1. Desiree Scott
2. Justine Kolody / Nikolaj Ehlers (tie)
Nicknamed “The Destroyer” by coach John Herdman during the 2012 Olympics, two-time Olympic bronze medalist and Winnipeg’s own Desiree Scott reflects on her soccer journey.
“I got involved in soccer because my older brother Nick did not want to hang out with me, but he played soccer,” she reminisces.
“That was something we bonded over, and I wanted to be just like my big brother.”
From her humble beginnings of backyard play, Scott appreciates all of the opportunities and successes she has experienced thus far.
“I am incredibly grateful and honoured to represent my country on the soccer field,” she says.
“It is an amazing thing to call this my profession. Being able to play professionally down in Utah (for the Utah Royals) is an awesome opportunity, and the University of Manitoba (U of M) was a great stepping stone in helping me to get to these levels.”
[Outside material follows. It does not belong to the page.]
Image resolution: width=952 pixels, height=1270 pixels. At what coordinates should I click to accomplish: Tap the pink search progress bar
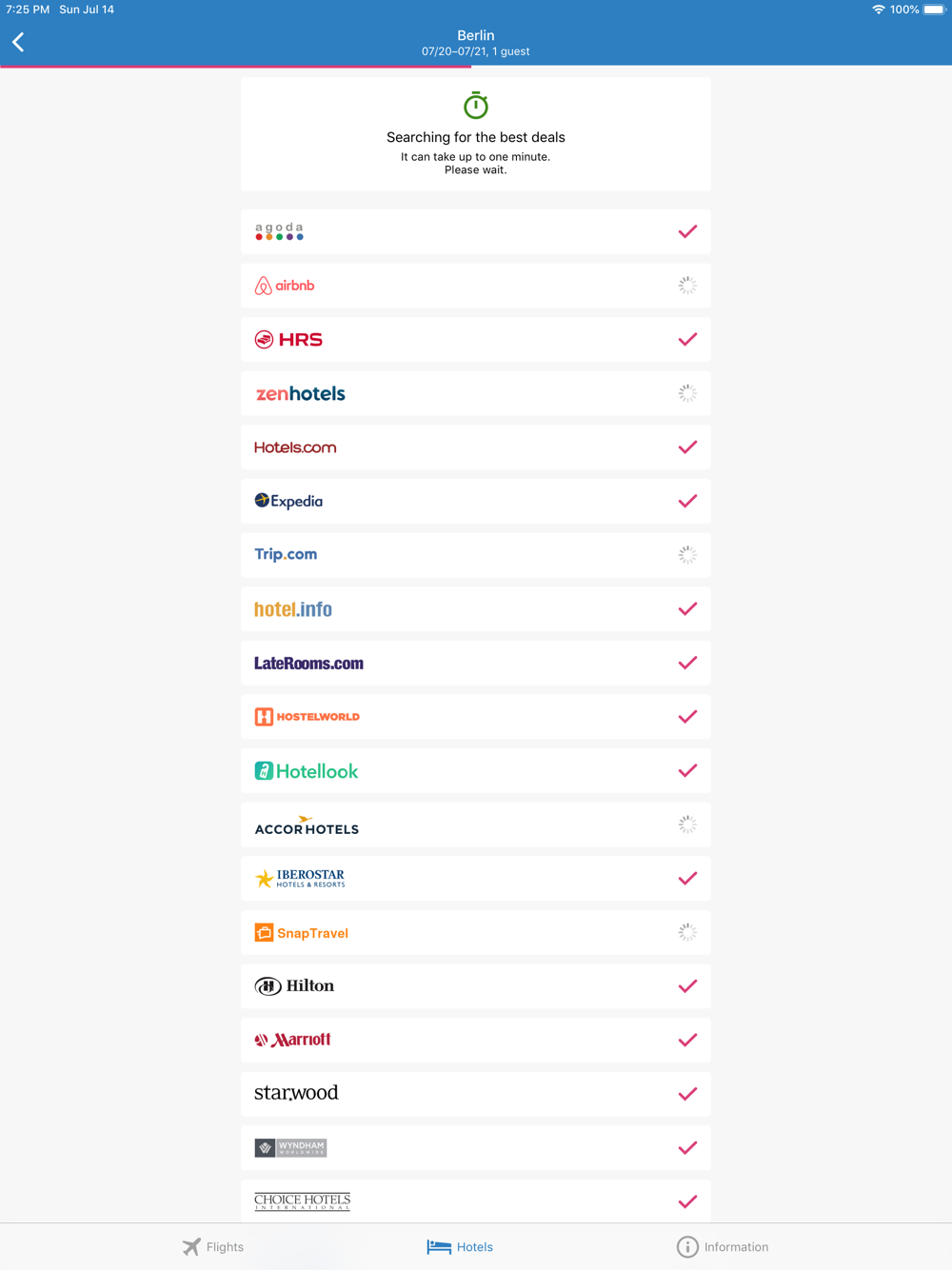coord(236,66)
Scott still holds the U of M’s record for points and assists in women’s soccer and is a recent inductee in the Canada West Hall of Fame. She points out what it takes to continually achieve success.
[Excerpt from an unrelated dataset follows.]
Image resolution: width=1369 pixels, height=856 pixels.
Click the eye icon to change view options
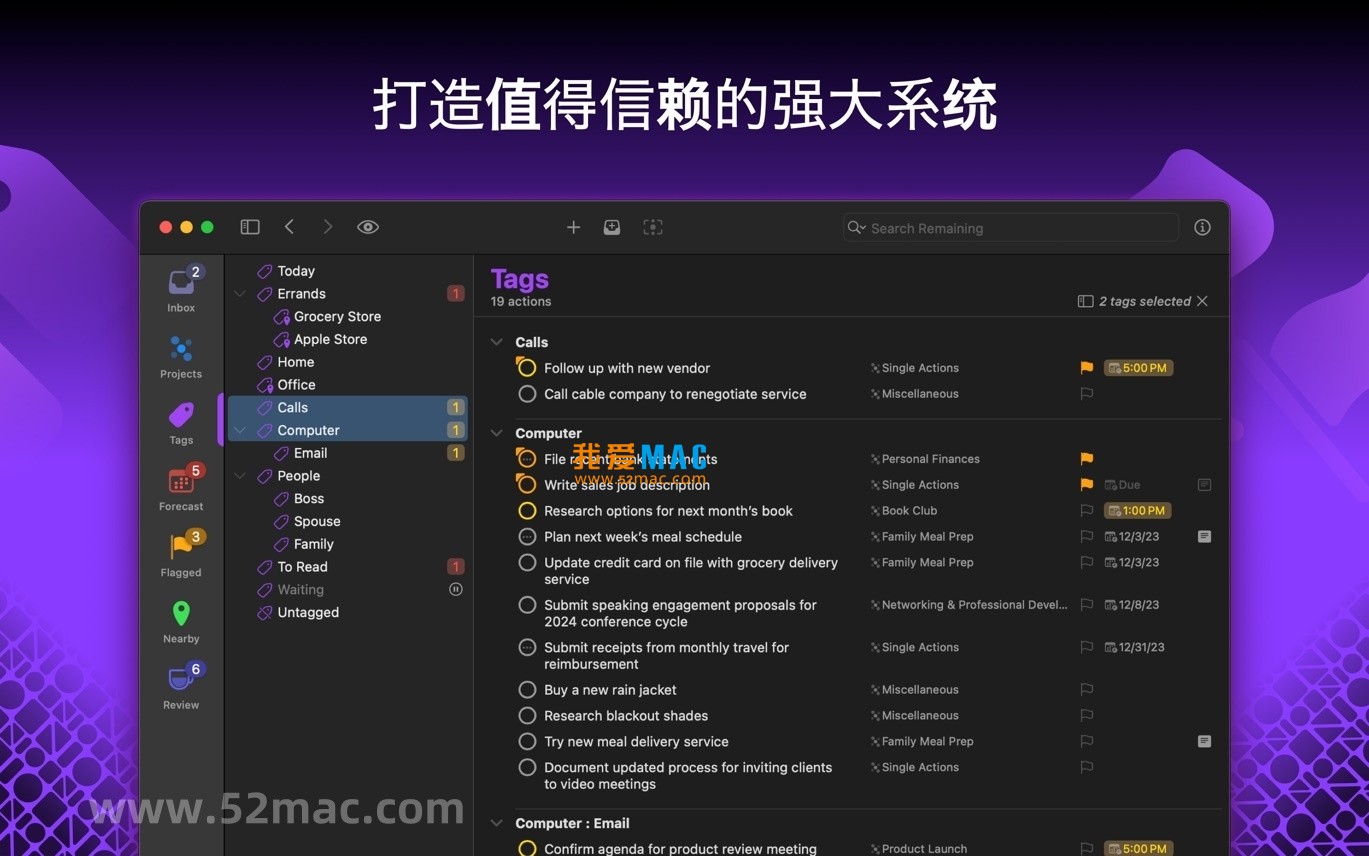click(368, 227)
“First, have a passion and love for what you are doing and recognize that if you want something bad enough, the hard work will pay off,” she says.
“This journey is not easy by any means. I am away for 10 months out of the year travelling and training. However, because I love what I am doing, that hard work becomes easier.”
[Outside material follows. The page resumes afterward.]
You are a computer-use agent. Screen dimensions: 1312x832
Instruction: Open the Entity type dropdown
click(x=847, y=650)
This love is also extended to Winnipeg, as Scott says she has always wanted to put the city and Manitoba on the map.
“I think people discredit this province, and I wanted to prove them wrong,” she says. “This allowed me to keep going, and hopefully I can inspire other Manitobans to reach a higher level.”
Scott also inspires people through her community service. She has been an ambassador for KidSport for four years. The organization helps remove financial barriers for kids who want to play sports. She says being involved in KidSport is important, because it further allows her to be a role model for girls and kids in the city.
“It helps them stay involved in sports, and it gives them someone to look up to who can hopefully inspire them to achieve whatever goals they may have,” she says.
Published in Volume 74, Number 12 of The Uniter (November 28, 2019)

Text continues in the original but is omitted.